Taucher und andere Wassersportler verliehen mit einem Flashmob ihren Unmut über das geplante Infrastrukturprojekt Nachdruck.

Fehmarn (dpa) - Mit einem Flashmob auf dem Wasser haben Wassersportler vor Fehmarn gegen den geplanten Bau des Ostseetunnels zwischen Deutschland und Dänemark protestiert.

Mit einem 24 Meter langen blauen Andreas-Kreuz - dem Symbol des Widerstandes gegen das Bauvorhaben - schwammen Surfer, Taucher und andere Wassersportler in der Ostsee, um ihrem Unmut über das geplante Infrastrukturprojekt Nachdruck zu verleihen. Etwa 30 Aktivisten waren nach Angaben eines dpa-Reporters im Wasser.

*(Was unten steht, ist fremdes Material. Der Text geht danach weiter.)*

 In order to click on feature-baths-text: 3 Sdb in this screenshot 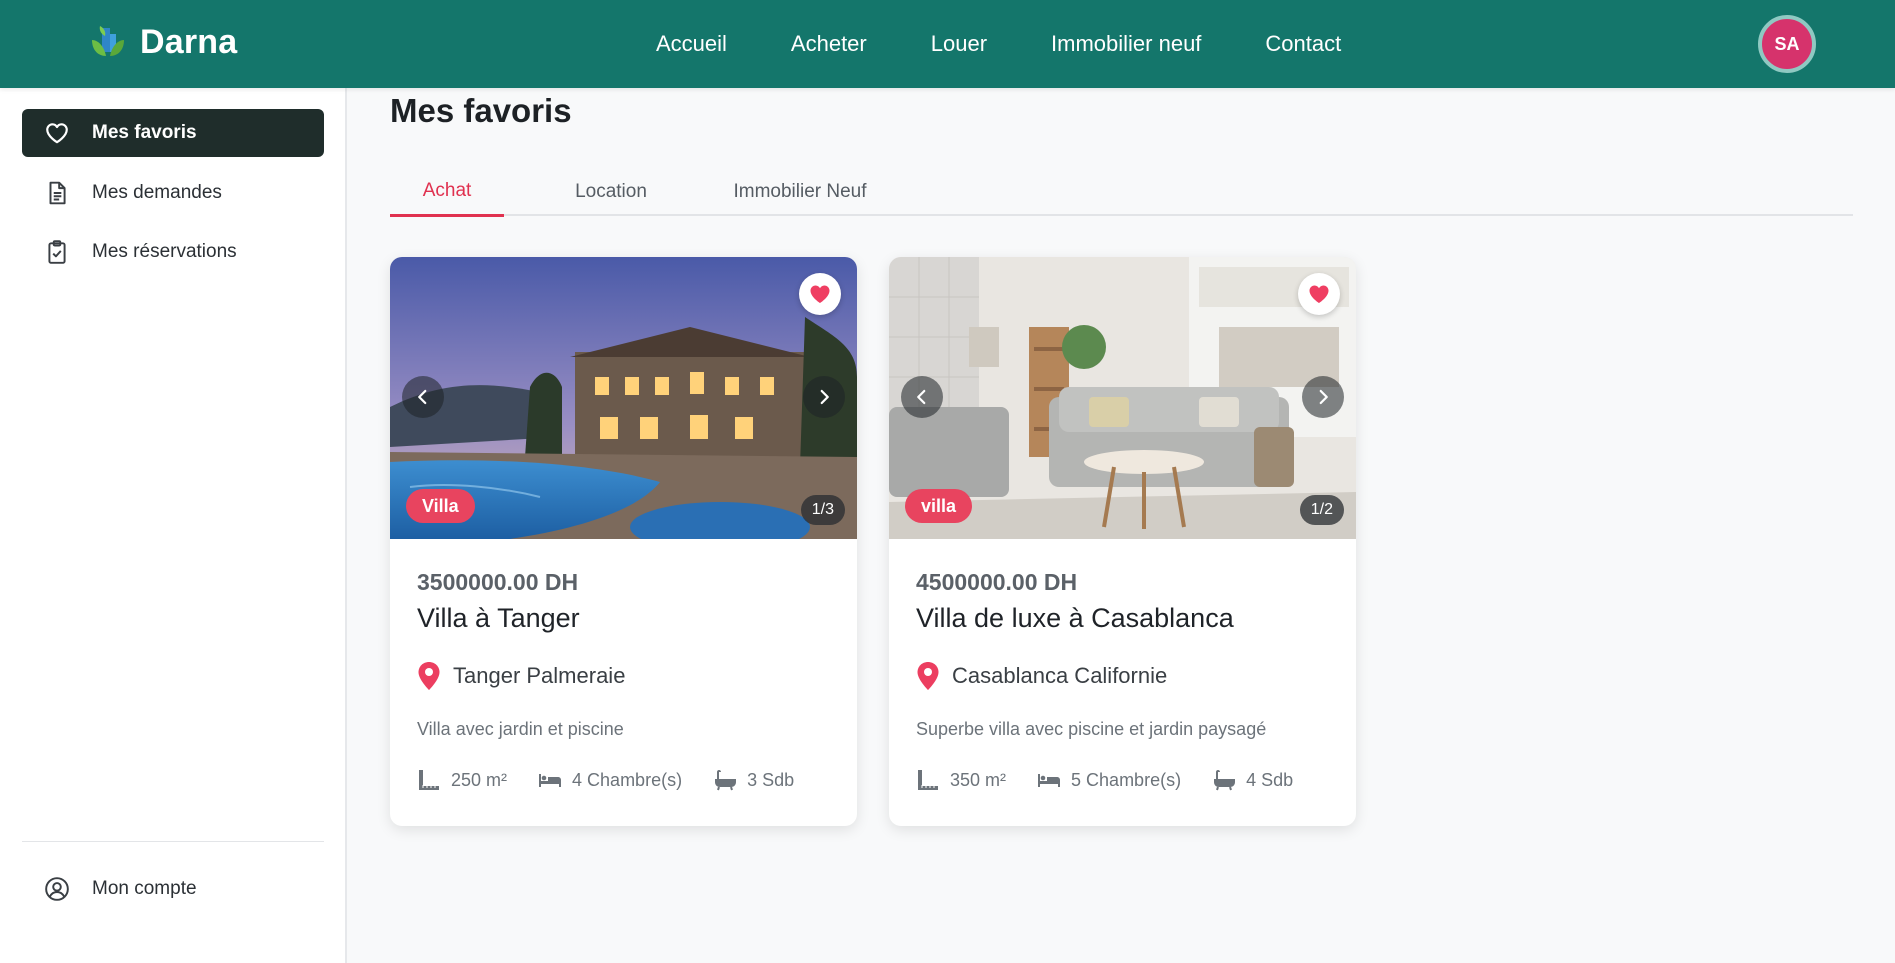, I will do `click(771, 780)`.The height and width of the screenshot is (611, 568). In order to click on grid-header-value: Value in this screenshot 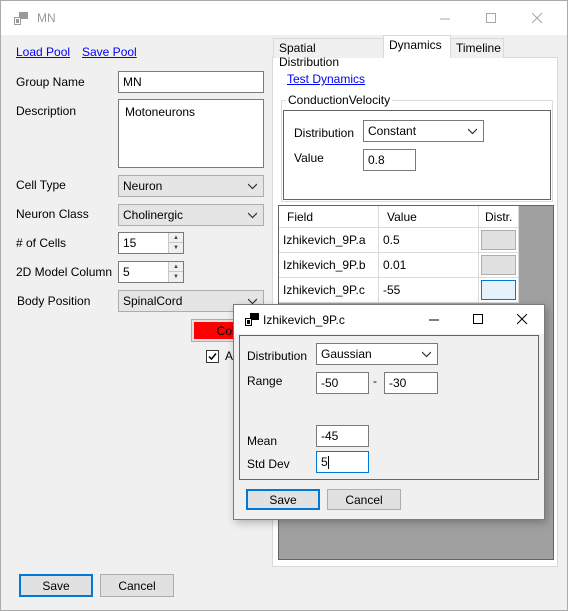, I will do `click(429, 217)`.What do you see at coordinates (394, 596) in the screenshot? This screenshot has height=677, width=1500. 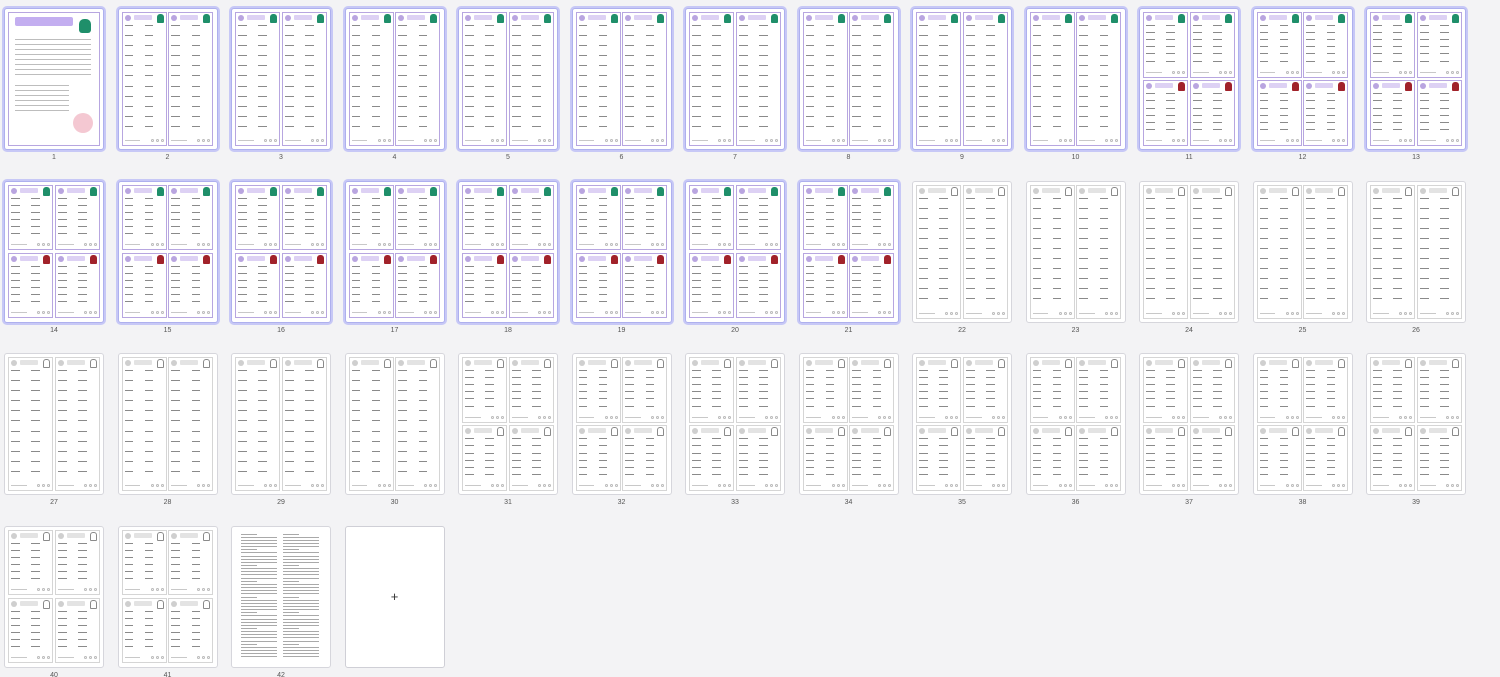 I see `add-page-button: +` at bounding box center [394, 596]. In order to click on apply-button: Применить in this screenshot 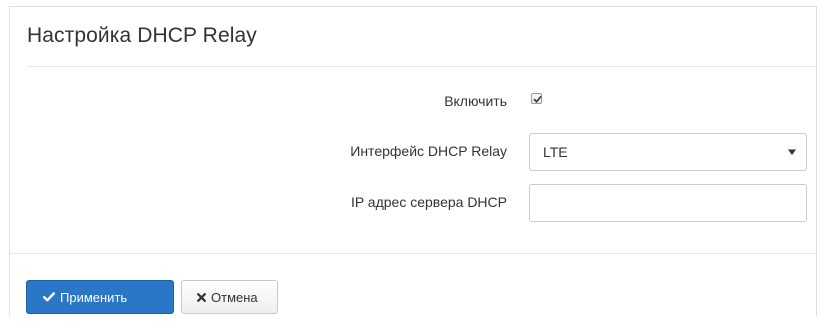, I will do `click(100, 297)`.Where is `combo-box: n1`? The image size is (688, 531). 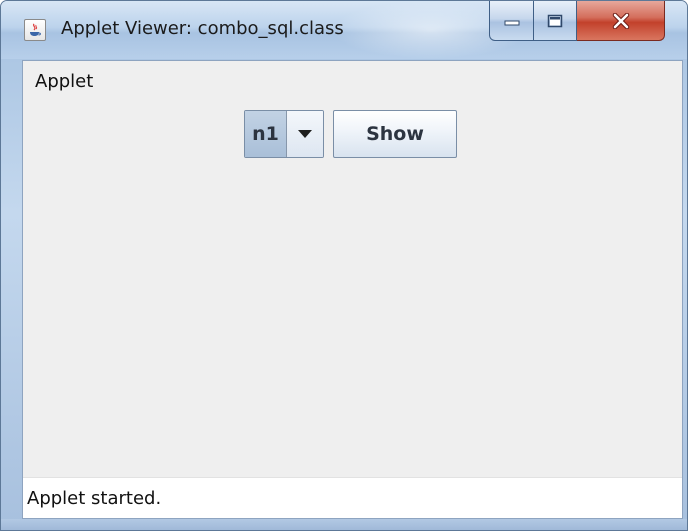
combo-box: n1 is located at coordinates (284, 134).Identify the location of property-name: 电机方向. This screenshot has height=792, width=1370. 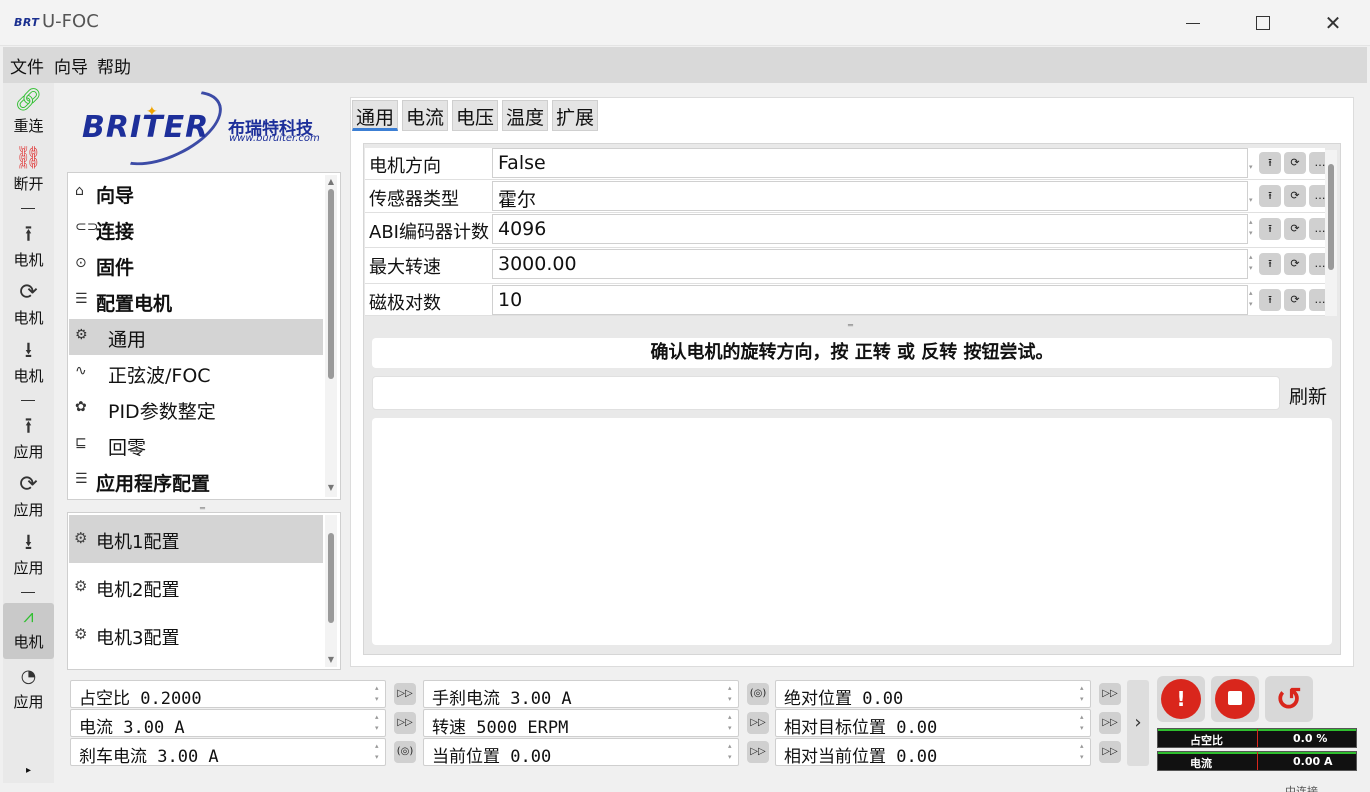
(405, 166).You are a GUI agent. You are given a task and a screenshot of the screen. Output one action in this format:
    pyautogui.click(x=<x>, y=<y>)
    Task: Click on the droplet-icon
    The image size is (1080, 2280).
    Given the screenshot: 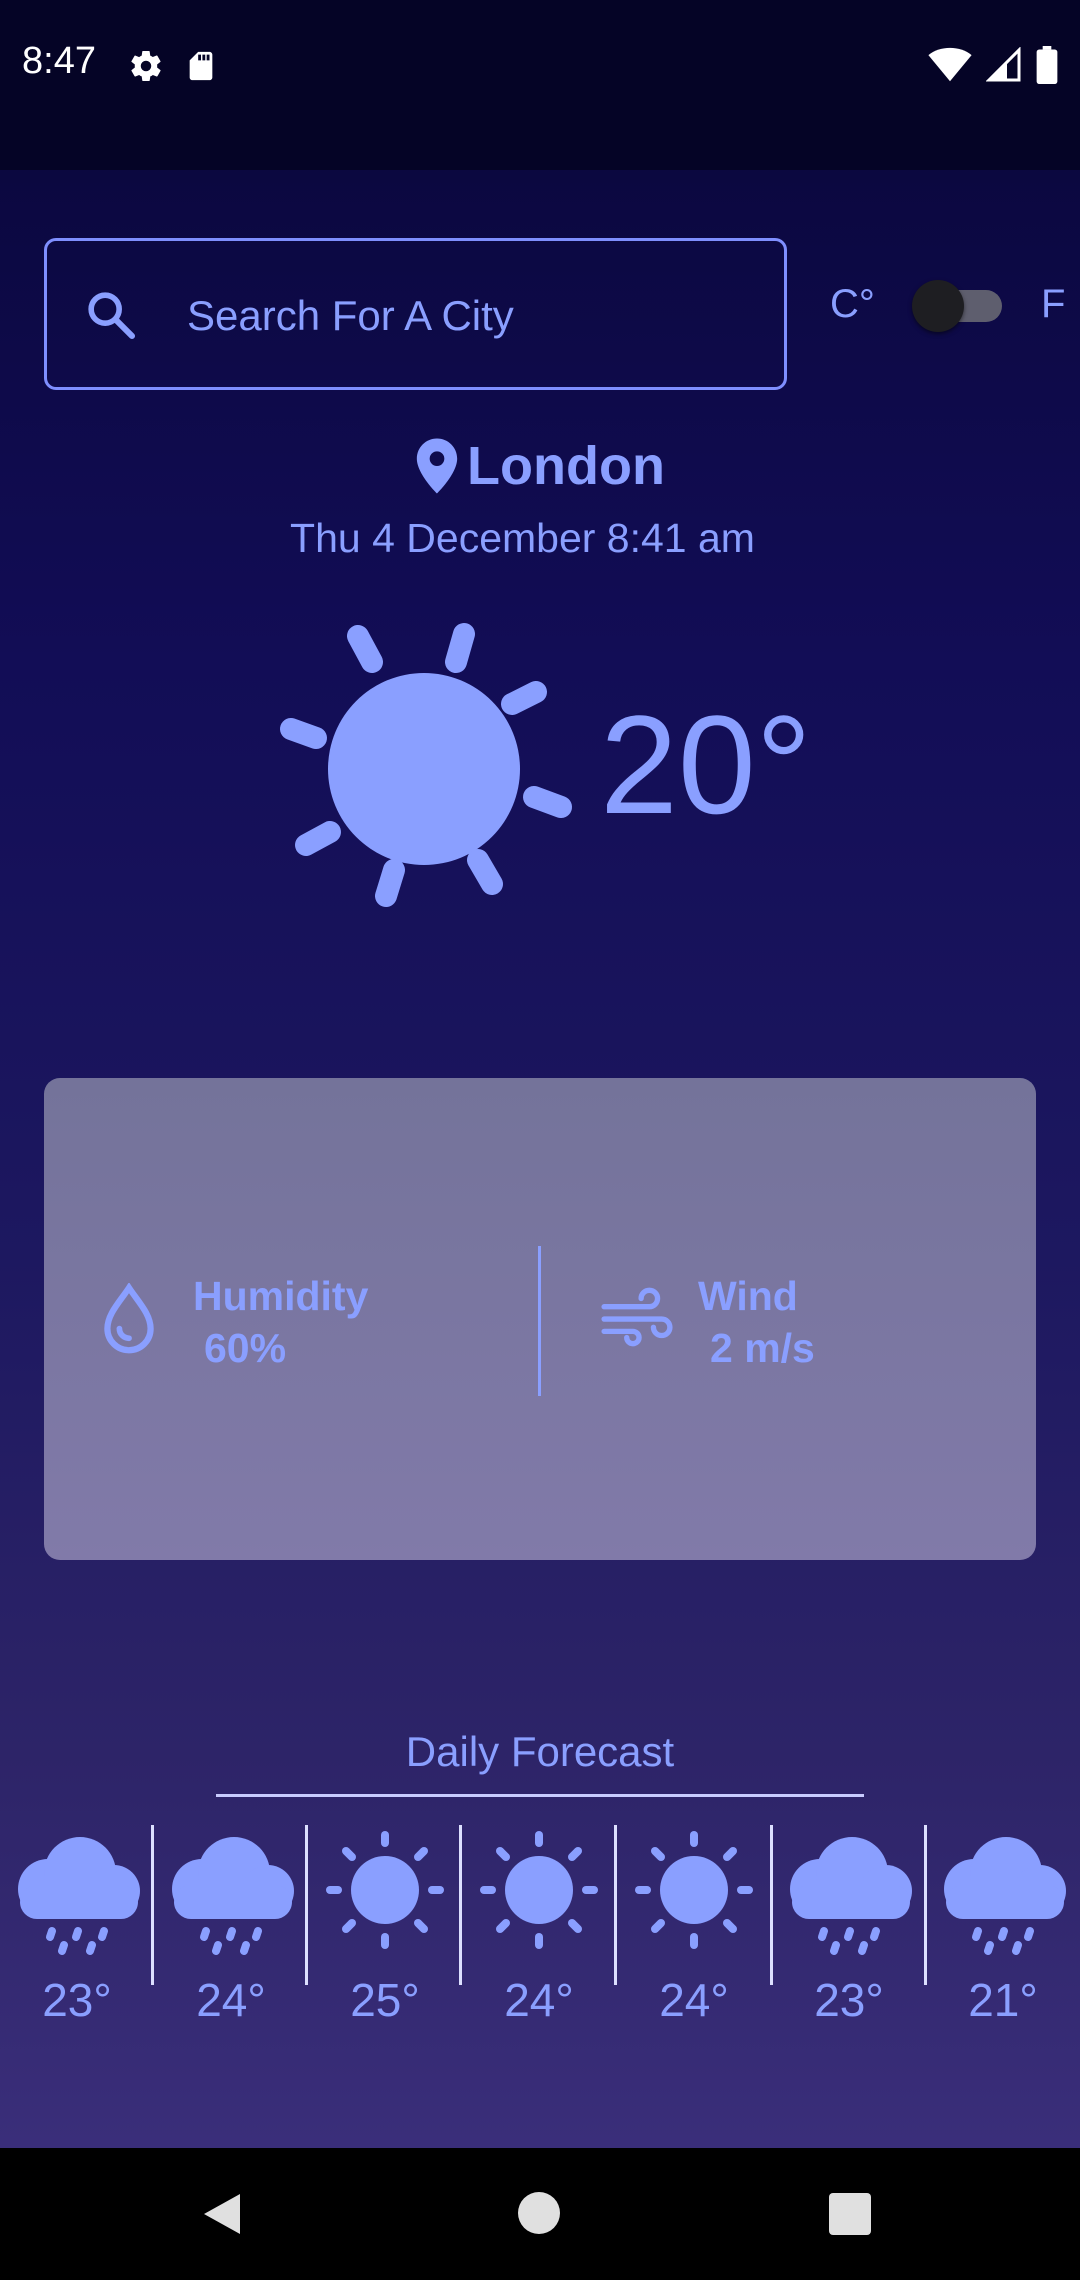 What is the action you would take?
    pyautogui.click(x=129, y=1318)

Der Tunnelbau würde der Umwelt und dem Tourismus an der gesamten Lübecker Bucht massiven Schaden zufügen, sagte die Sprecherin der Initiative "Beltretter", Karin Neumann, am Sonntag. Die Initiative, in der zahlreiche Bürgerinitiativen, Unternehmen und Einzelpersonen aus der Region zusammengeschlossen sind, fordert seit Jahren eine Neubewertung des Infrastrukturprojektes. Anfang September will das Bundesverwaltungsgericht über mehrere Klagen gegen den Bau des rund 19 Kilometer langen Straßen- und Eisenbahntunnels entscheiden.